Trends in persistent WordPress Administration notices

I’ve been helping out store owners in maintaining their stores for a little while now and the trend for Plugin and Theme developers to introduce persistent WordPress Administration notices for non-critical site activities or inappropriate site wide notices is becoming too common. I want to bring this to the attention of other WordPress users so that this can be addressed.

screenshot-woocommerce-notices

A ‘good’ developer will limit persistent notices to critical site activities only (e.g. caching Plugins, major database updates).

In the above case WooThemes Subscription and Envato’s Theme notices are considered critical; subscription sales won’t work and the Theme will be missing core functionality without addressing those notices.

Configuring default options for a CSV exporter or installing a Plugin update helper isn’t a critical activity.

A ‘great’ developer will still add the ability to dismiss these notices even in the case of a critical site activity.

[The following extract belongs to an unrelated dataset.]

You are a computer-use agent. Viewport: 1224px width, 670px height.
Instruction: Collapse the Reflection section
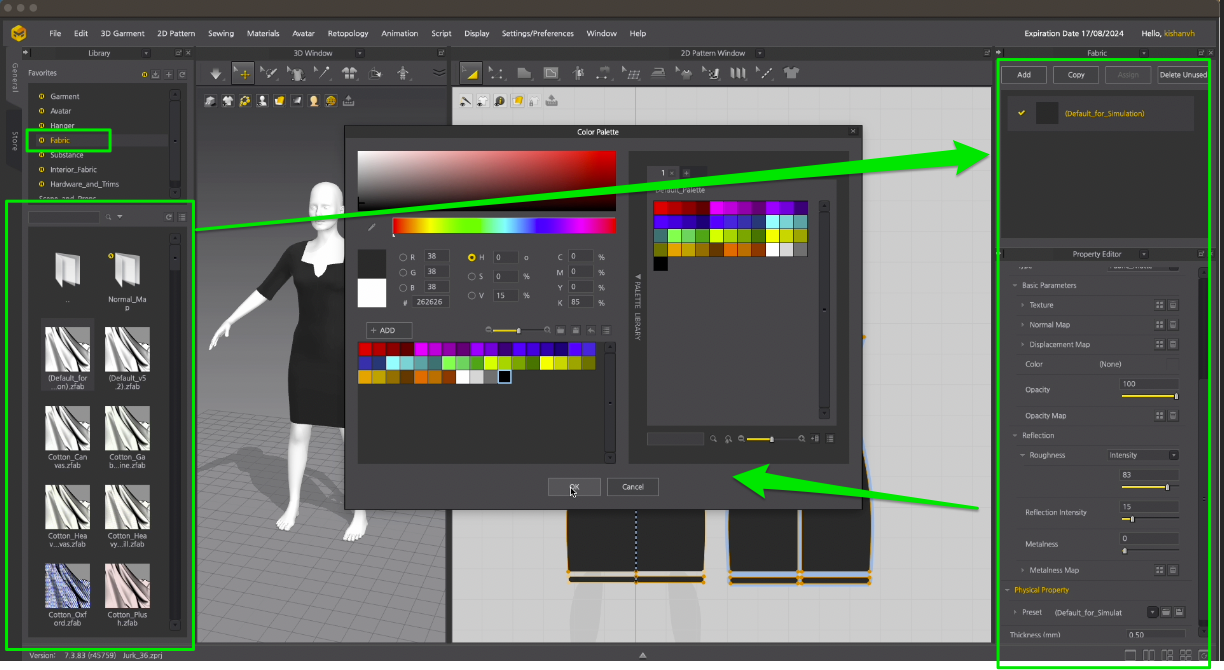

Envato’s Theme and SkyVerge have added a dismiss option with their exporter setup notice but in SkyVerge’s case the notice does not need to be on all screens or considered an error. Dropping the error CSS class and limiting this setup notice to just the Plugins, Dashboard > Updates and own CSV Export screens would be better.

WooThemes don’t offer a dismiss option at all which makes for unnecessary nagging and screen clutter and goes against the WordPress Plugin Guidelines.

It’s fine to put an error message at the top of the admin for special cases, but it should be linked to a way to fix the error and it should be infrequent. Any form of “nagging” is absolutely prohibited.

That’s my rant. I’ll add an option to the next release of Store Toolkit for WooCommerce to hide that persistent notice so this post isn’t all for a lost cause.